In giunta il documento unico di programmazione (Dup) è già passato ed ora, dopo gli emendamenti eventualmente proposti dai consiglieri, il 27 aprile arriverà in consiglio comunale.
Queste le spese in relazione al 2016 nei vari settori:
- Per quanto riguarda i servizi istituzionali, generali e di gestione il taglio sarà quasi del 50%. Si passerà dai 12 milioni ai 6,6 milioni di euro.
- Sul tema ordine pubblico e sicurezza invece è stato predisposto un aumento di circa 300.000 euro, circa un 10%, per arrivare nel 2017 a 3,1 milioni
- Va malissimo sul tema istruzione e diritto allo studio.

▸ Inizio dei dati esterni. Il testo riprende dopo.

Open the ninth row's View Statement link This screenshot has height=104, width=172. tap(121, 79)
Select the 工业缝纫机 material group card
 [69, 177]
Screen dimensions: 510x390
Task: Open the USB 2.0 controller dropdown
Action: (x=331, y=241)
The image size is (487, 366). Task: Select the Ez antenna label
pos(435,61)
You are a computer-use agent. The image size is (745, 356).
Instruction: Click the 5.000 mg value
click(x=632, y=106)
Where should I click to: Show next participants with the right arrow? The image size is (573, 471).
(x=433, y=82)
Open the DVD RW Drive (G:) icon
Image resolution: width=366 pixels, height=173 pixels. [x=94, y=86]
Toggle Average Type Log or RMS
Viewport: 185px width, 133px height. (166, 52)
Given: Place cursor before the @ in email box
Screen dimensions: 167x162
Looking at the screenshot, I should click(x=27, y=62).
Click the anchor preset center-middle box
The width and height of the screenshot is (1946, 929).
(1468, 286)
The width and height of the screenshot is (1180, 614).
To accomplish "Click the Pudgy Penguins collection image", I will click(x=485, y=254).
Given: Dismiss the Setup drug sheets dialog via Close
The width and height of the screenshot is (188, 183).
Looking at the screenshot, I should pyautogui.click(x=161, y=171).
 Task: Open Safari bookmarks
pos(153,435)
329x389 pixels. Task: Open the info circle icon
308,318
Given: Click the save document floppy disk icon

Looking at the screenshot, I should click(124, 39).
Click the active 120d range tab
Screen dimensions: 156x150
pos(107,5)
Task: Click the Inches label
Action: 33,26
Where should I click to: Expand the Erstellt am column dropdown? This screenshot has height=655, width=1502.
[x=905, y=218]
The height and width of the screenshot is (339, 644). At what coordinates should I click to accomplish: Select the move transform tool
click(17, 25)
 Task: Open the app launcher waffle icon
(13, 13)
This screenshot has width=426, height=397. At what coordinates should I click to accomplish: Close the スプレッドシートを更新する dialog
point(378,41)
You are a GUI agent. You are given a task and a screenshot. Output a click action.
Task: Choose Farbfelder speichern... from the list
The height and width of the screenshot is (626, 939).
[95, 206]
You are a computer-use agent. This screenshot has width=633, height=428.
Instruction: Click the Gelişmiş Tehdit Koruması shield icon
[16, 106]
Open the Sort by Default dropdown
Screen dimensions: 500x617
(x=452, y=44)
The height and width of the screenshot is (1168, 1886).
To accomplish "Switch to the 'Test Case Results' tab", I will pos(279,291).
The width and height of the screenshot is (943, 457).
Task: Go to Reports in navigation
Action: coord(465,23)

Si passerà dai 4,7 milioni del 2016 ai 3,4 milioni del 2017. Un taglio netto di 1,3 milioni, pari a circa un quarto delle risorse.
- Taglio del 20% circa anche sul settore tutela e valorizzazione dei beni e attività culturali. La cifra, già esigua nel 2016, passerà a 471.000 euro nel 2017.
- Praticamente azzerato il capito relativo alle politiche giovanili, sport e tempo libero. La spesa del 2016 era di 1,1 milioni di euro che passeranno nel 2017 a 52.000 euro
- Lieve taglio anche sul settore del turismo su una cifra già esigua di 239.000 euro
- Altro dimensionamento drastico riguarderà il settore Assetto del territorio ed edilizia abitativa. Qui si passerà dai 5 milioni del 2016 ad un solo milione nel 2017
- Tagli del 20% anche sul settore Sviluppo sostenibile e tutela del territorio e dell’ambiente.
- Si dimezza invece la spesa per trasporto e diritto alla mobilità. Va detto che in questa voce si è ottenuta una forte riduzione della spesa in virtù dell’appalto di trasporto pubblico integrato con il comune di Cerveteri, riconosciuto come esempio di buona pratica amministrativa in tempi di spending review.
- Invariata ed influente la spesa per soccorso civile pari a soli 15.000 euro.
- Azzerati i fondi per il settore agricoltura. Lo stanziamento di 100 mila euro del 2016 è stato portato a zero nel 2017.
Un cappio che rischia di strangolare i comuni del litorale costretti ad approvare un bilancio di sola matematica, senza spazio per una vera e ricca discussione politica sul modo in cui utilizzare le risorse.